Владимир Игнатьевич Черданцев
          Зачем писать воспоминания, ворошить свою память, пытаться достоверно всё донести до читателя? Зачем тебе это надобно, спрашивал сам себя неоднократно? Неужели, кому-то еще интересно, как жила деревня наша, в середине прошлого века?

          А вот когда сам пробежишь глазами, своё, ранее написанное, про нашу, ту еще, советскую деревню и с изумлением обнаруживаешь, что сейчас то и в помине нет того, что было. Вот  тогда и говоришь себе, пиши, вспоминай про всё, старичок, хоть таковым себя совсем  не считаешь.
 
        Авось когда-нибудь и пригодятся твои вирши. Смейся, не смейся, а ведь это уже история. Небольшой кусочек истории, на уровне небольшой алтайской деревни, или села, уж кому как нравится, под названием, Куяча.

     И молодые люди, которым сейчас совсем нет интереса, в силу их возраста,  как тогда их деды и прадеды жили, но я по себе знаю, что наступит  времечко, когда они с жадностью будут ловить каждое слово, касаемо прежней деревенской жизни.

     А ловить то, эти словечки, будет уже не от кого. Поздно мы хватились, камушки-то собирать. Давным-давно уж ушли в мир иной, герои тех лет, лежат они теперича под крестами на трех куячинских кладбищах. Хорошо, если еще кресты то сохранились, а то зачастую, лишь  столбики скорбно стоят, без свалившихся наземь, поперечин. Немой укор нам, ныне живущим, что даже память, самую, что ни на есть, элементарную о них, не смогли сохранить. А сколько крестов вообще исчезло, упали, сгнили и в труху превратились.

    Я говорю о середине прошлого, двадцатого века, а ведь село и до той поры существовало более сотни лет. Хорошее дело начинали, когда в куячинской группе была тема с воспоминаниями о жизни села, даже о том, что увидел Василий Сергеевич Аристов, куячинский патриарх, когда его в двухлетнем возрасте привезли в Куячу.

    И если Василий Сергеевич, как мне помнится, был на два года младше Ленина, значит, к 1875 году в Куяче было всего два рубленых дома и несколько алтайских чумов, или аилов. А оно, село наше, уже полвека, почитай, как в реестрах разных числилось.

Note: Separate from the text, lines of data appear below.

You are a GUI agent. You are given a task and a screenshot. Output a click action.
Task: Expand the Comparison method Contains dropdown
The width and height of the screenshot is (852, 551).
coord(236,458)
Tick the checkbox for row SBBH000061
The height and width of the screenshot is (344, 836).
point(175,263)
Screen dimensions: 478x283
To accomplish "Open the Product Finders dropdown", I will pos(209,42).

    Жаль, группу нашу, по каким-то причинам, закрыли, и даже эти скудные воспоминания пропали. Нет, где-нибудь они и сохранились, может быть, но уже не для широкого круга читателей. Конечно, о жизни села можно узнать и из других источников. О становлении Советской власти в селе и о том смутном времени. О старосте, что снял с себя  свои валенки, и отдал белогвардейскому офицеру. Или, как один куячинский житель, у которого имелся бинокль, забирался на гору Сосновую и оттуда наблюдал о приближении белых в Куячу. Быстро спускался, садился на коня, и скакал в село, предупреждая сельчан.

    Ума не приложу, какую часть дороги из Куягана, мог увидеть этот дозорный с Сосновой, да еще  успеть спуститься и предупредить сельчан. Мне кажется, они должны были намного быстрее его в селе оказаться. Ну, написавшего, эту книгу, виднее, значит, было.

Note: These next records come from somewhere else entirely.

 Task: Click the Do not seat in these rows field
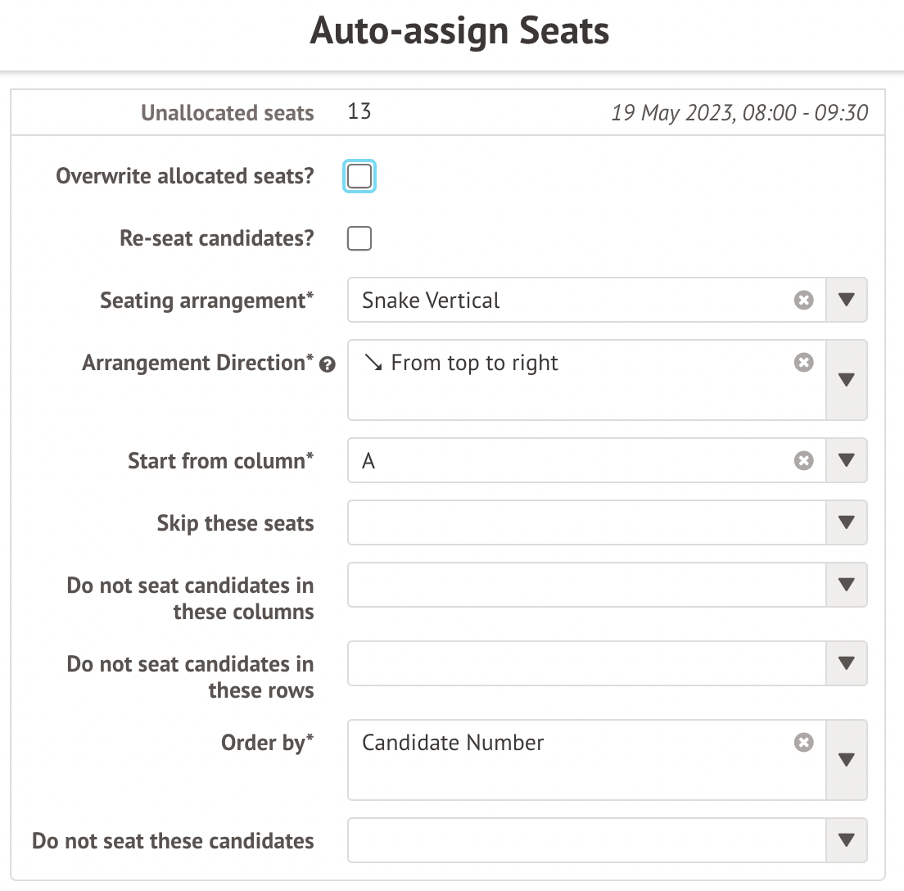tap(585, 663)
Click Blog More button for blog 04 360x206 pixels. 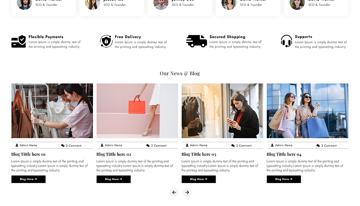(284, 179)
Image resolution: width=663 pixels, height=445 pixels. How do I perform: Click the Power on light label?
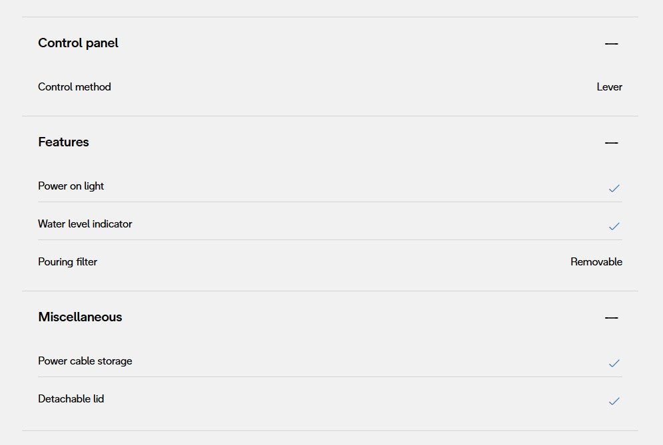pyautogui.click(x=71, y=186)
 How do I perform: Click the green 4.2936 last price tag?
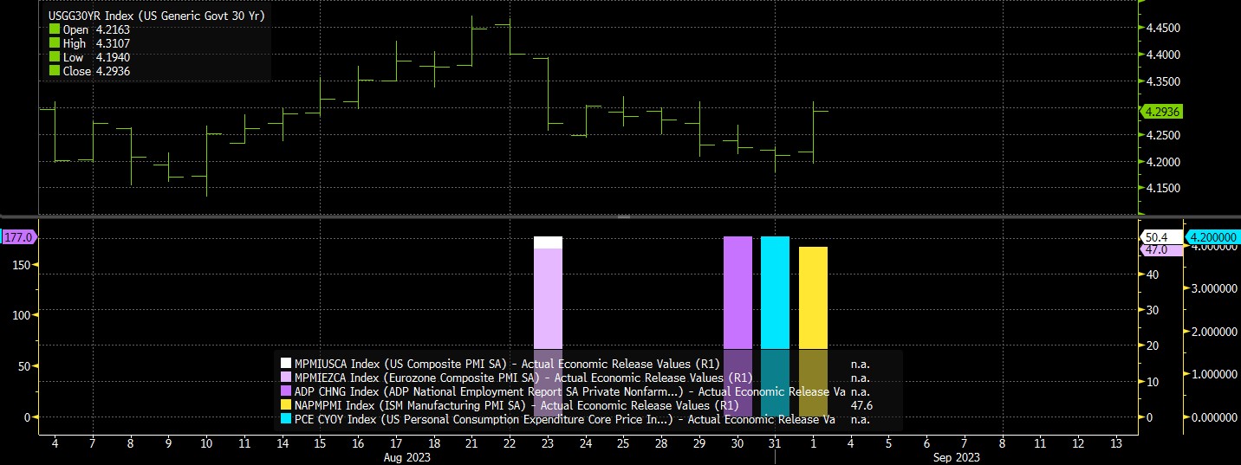(x=1162, y=112)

        Гораздо больше можно узнать о сельчанах, ушедших на последнюю, Отечественную войну и тех, кто не вернулся из нее. Но  даже воспоминаний этих ветеранов мы не смогли в полной мере сохранить. Где, скажите мне, я смогу прочитать о том, как два наших куячинца, Яков Федорович Серебренников и Яков Артемьевич Шадринцев, считай, дядя с племянником, встретились в Германии.

       Ушли на войну из Куячи в разное время, воевали на разных фронтах. В разное время попали в плен. И представьте их встречу в этом плену. В шахте, в темном забое, кто-то из них двоих, по голосу смог узнать своего земляка и родственника. Да это чуть не тот же сюжет для фильма, что и ОТЕЦ СОЛДАТА.

       Или, как рассказывал дедушка Яков Серебренников, благодаря уму своему и смекалке, остался в своих добротных ватных брюках и телогрейке, в придачу с валенками новыми, которые накануне немцы хотели отобрать, выдав взамен, какое-то рваньё.
      Я, говорит, ночью, каким-то ножичком, наделал дыр в фуфайке и штанах, вдобавок высунув из дырок клочки ваты, а у валенок сзади надрезал голенища. Утром, на осмотре, стоял как новогодняя елка и поэтому ничуть не заинтересовал немцев. Ну, опосля, спрятать вату обратно в дырки, а голенища скрепить проволокой, большого ума не надо. Неказистым выглядел со стороны, зато  остался  в своей теплой одежде.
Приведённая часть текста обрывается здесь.